John Barry - I hate his lushness, but just rediscovered that he did _Zulu_, so I guess I can forgive him.



Tapkaara said:


> Danny Elfman is good...at least he has a singular sound. Practically no other film composer has a truly distinctive sound.


Oh I don't know. I used to play 'Spot the Zimmer' with my sons. It used to be quite easy until Marco Beltrami and Klaus Badelt started copying him!


----------



## Mordred

Howard shores lord of the rings is awesome. I saw it played live by the Queensland symphony orchestra while they showed the movie on the big screen in the concert hall which made it more epic. So I picked him but at the same time felt like a traitor to John Williams who I decided when I was five years old and heard the opening theme to Star Wars that he was the greatest composer On Earth and always would be!
So tough choice!


----------



## Spafon

Joe Hisaishi.
Wojciech Kilar.


----------



## Andreas

How about Angelo Badalamenti. Especially his scores for David Lynch.


----------



## lovetheclassics

I like Angelo Badalamenti too. I also like some scores of Cliff Martinez (Solaris, Drive).


----------



## DeepR

I like Joe Hisaishi too. Was just listening to this one:


----------



## schuberkovich

Joe Hisaishi by far!


----------



## MagneticGhost

Some great names there.
Some greats missing.

Gabriel Yared
Zbigniew Preisner

http://en.wikipedia.org/wiki/Zbigniew_Preisner


----------



## Nariette

definitely Ludovico Einaudi or Yann Tiersen, though I'd prefer Einaudi, because Tiersen always uses a constant beat in the left hand, so only eights or sixteens.


----------



## Ebab

No Michael Giacchino at all?

His score to "The Incredibles" ‒ I hadn't had such fun in years. Couldn't say his quality is really consistent yet, but never a true let-down. He's on my radar. (And such a nice guy, a doll to his fans, and passionate for his work.)


----------



## Guest

Ebab said:


> No Michael Giacchino at all?
> 
> His score to "The Incredibles" ‒ I hadn't had such fun in years. Couldn't say his quality is really consistent yet, but never a true let-down. He's on my radar. (And such a nice guy, a doll to his fans, and passionate for his work.)


He did 'Up' as well.

What about Carter Burwell?


----------



## StevenOBrien

Michael Giacchino.


----------



## TrevBus

I try not to list those that have been already spoken for BUT: Howard Shore. Ring trilogy, IMO best. 
However, I am starting to like Atticus Ross(THE BOOK OF ELI and the American THE GIRL WITH THE DRAGON TATTOO)a great deal.
Now leaving contempory; My favorite of all time: Miklos Rozsa.


----------



## poptart

This is a tough call because I love John Williams and Thomas Newman, but Jerry Goldsmith gets my vote because his music did so much to lift some good movies into the "Great" category, like Alien, The Omen, LA Confidential and even saved the odd crap movie, like Basic Instinct, from complete oblivion.


----------



## Guest

poptart said:


> This is a tough call because I love John Williams and Thomas Newman, but Jerry Goldsmith gets my vote because his music did so much to lift some good movies into the "Great" category, like Alien, The Omen, LA Confidential and even saved the odd crap movie, like Basic Instinct, from complete oblivion.

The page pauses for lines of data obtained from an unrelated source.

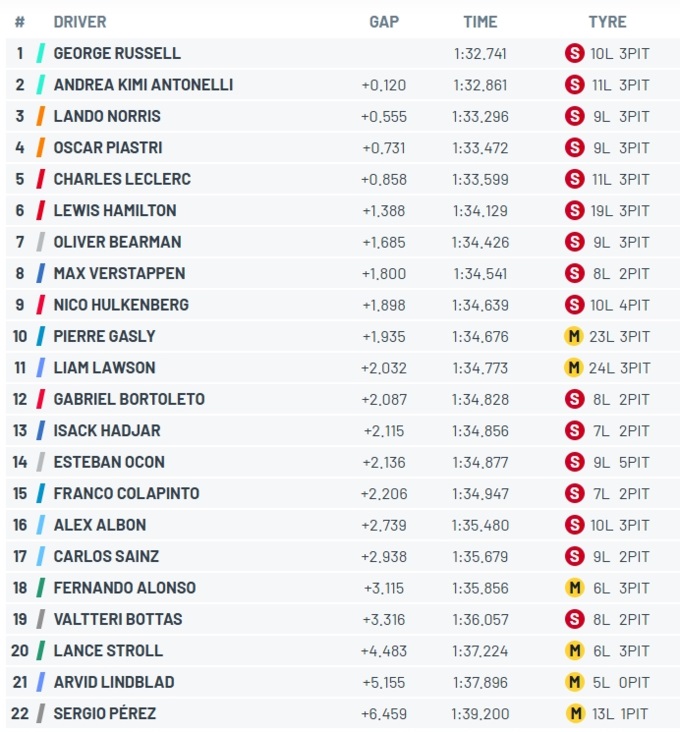Sort by the TIME column header
The height and width of the screenshot is (732, 680).
[480, 21]
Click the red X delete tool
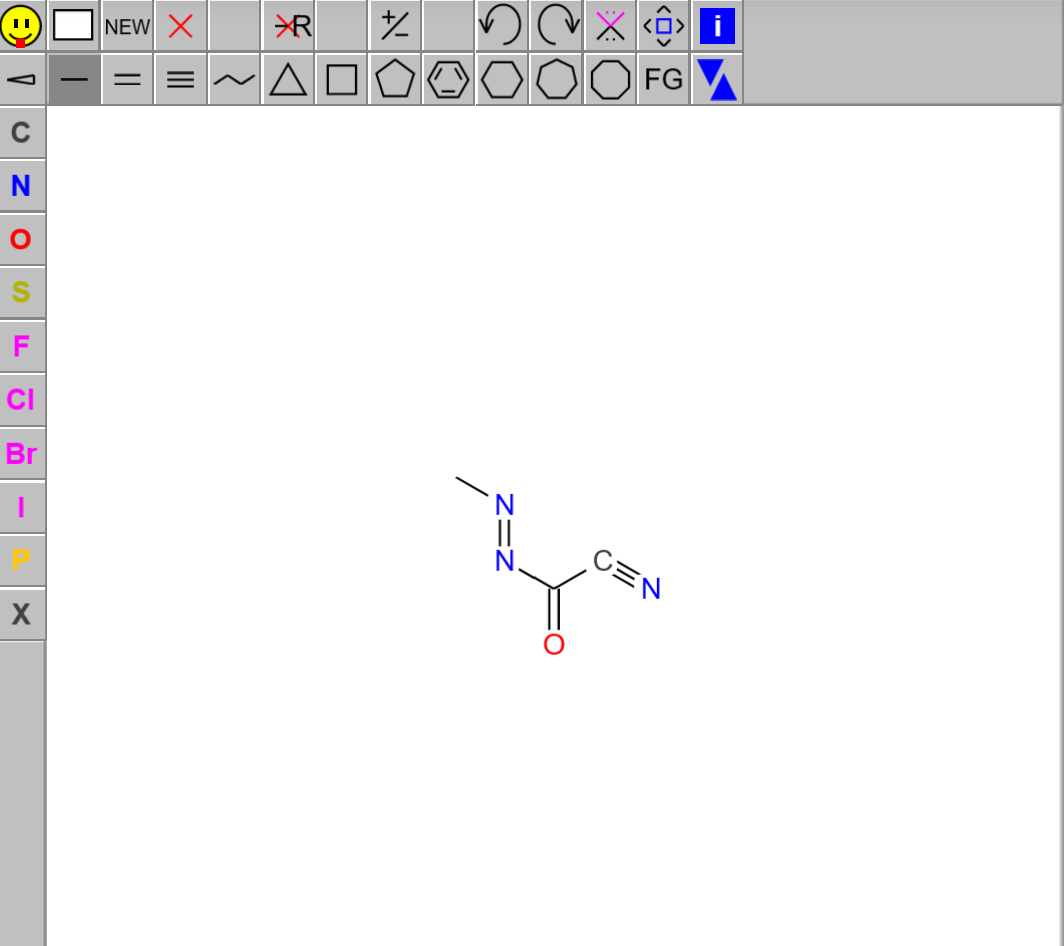This screenshot has width=1064, height=946. [x=181, y=26]
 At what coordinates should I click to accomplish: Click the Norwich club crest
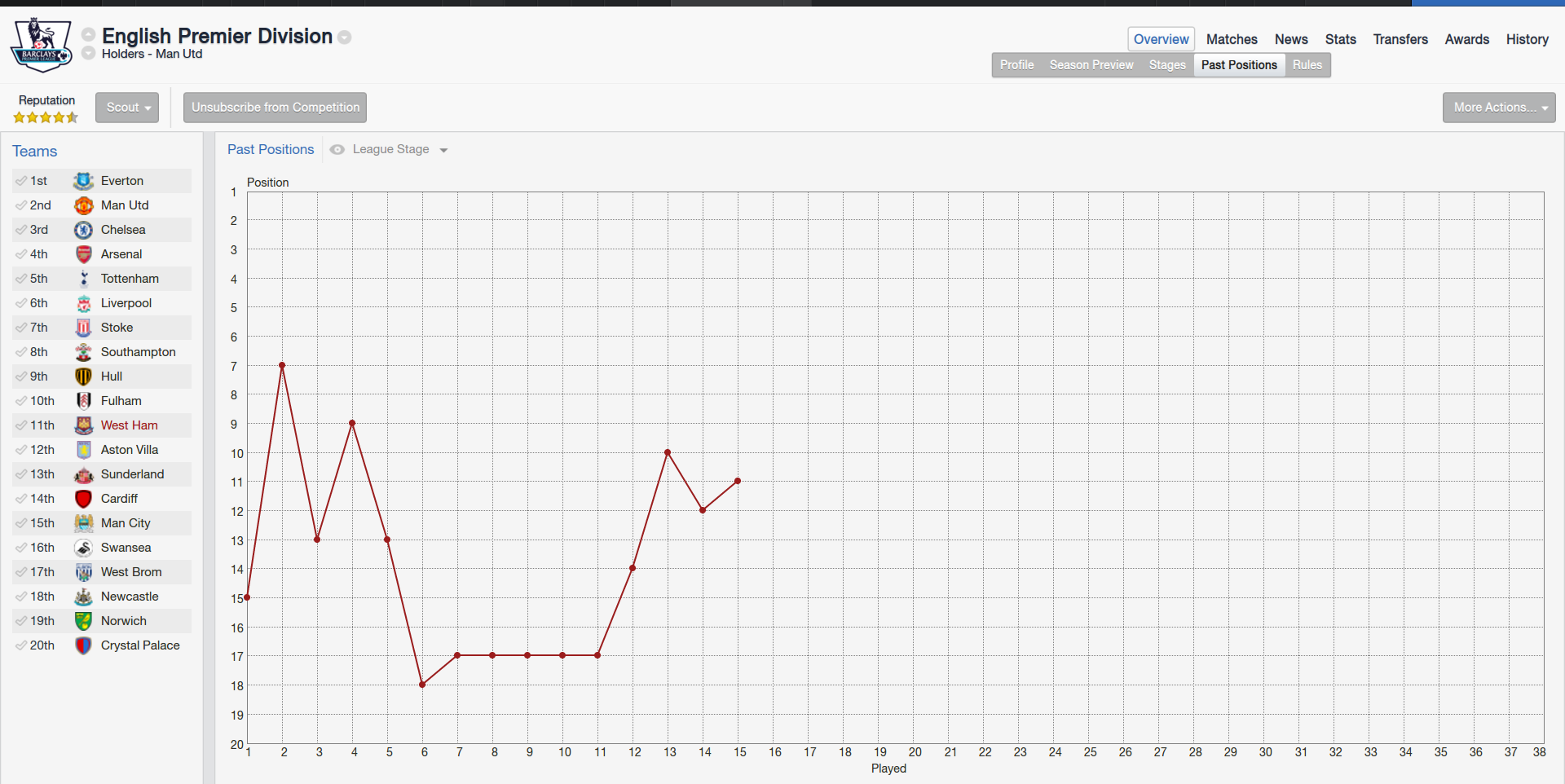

I like JG too, and the score from Alien.

The thing is, it's not a 'pure' score.

From http://en.wikipedia.org/wiki/Alien_(soundtrack)

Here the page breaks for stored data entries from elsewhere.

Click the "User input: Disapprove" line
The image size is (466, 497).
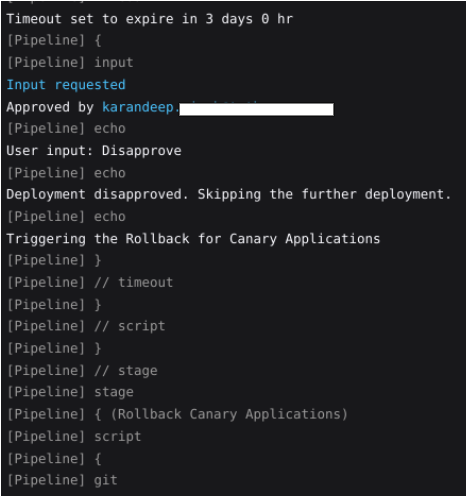coord(94,151)
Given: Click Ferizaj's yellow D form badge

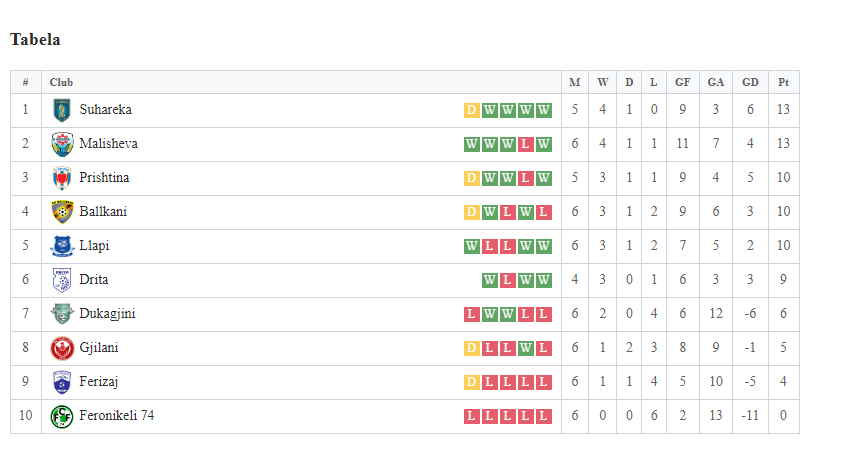Looking at the screenshot, I should coord(472,383).
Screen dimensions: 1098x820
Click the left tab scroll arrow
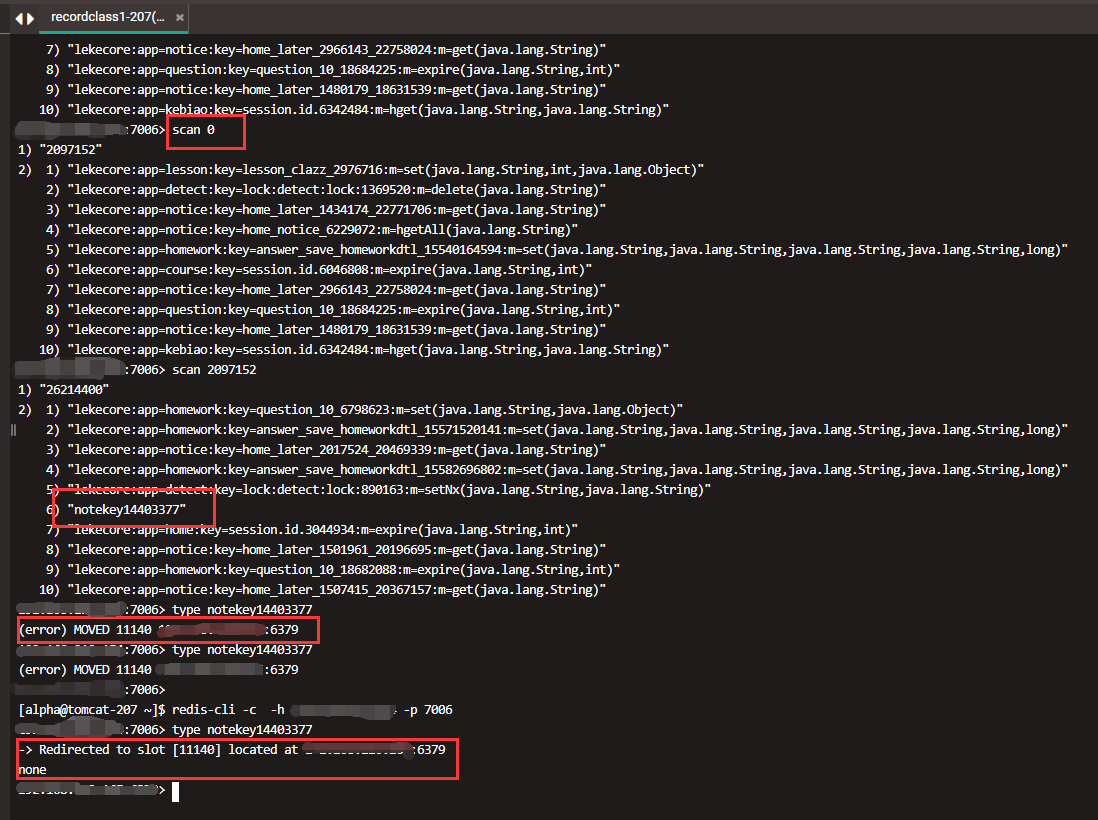coord(19,17)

> However, the music was not originally used or heard as intended. The score was substantially cut for the film's released versions, and some recordings from other sources were added, notably portions of Goldsmith's original score for the 1962 film Freud (which were that film's Main Title, as well as the tracks Charcot's Show and Desperate Case), and the first movement (adagio) from Howard Hanson's 1930 "Symphony No. 2, Romantic" for the film's end credits.


Goldsmith himself laments the treatment of his work on the 25th (or was it the 30th?) anniversary DVD.


----------



## poptart

MacLeod said:


> I like JG too, and the score from Alien.
> 
> The thing is, it's not a 'pure' score.
> 
> From http://en.wikipedia.org/wiki/Alien_(soundtrack)
> 
> Goldsmith himself laments the treatment of his work on the 25th (or was it the 30th?) anniversary DVD.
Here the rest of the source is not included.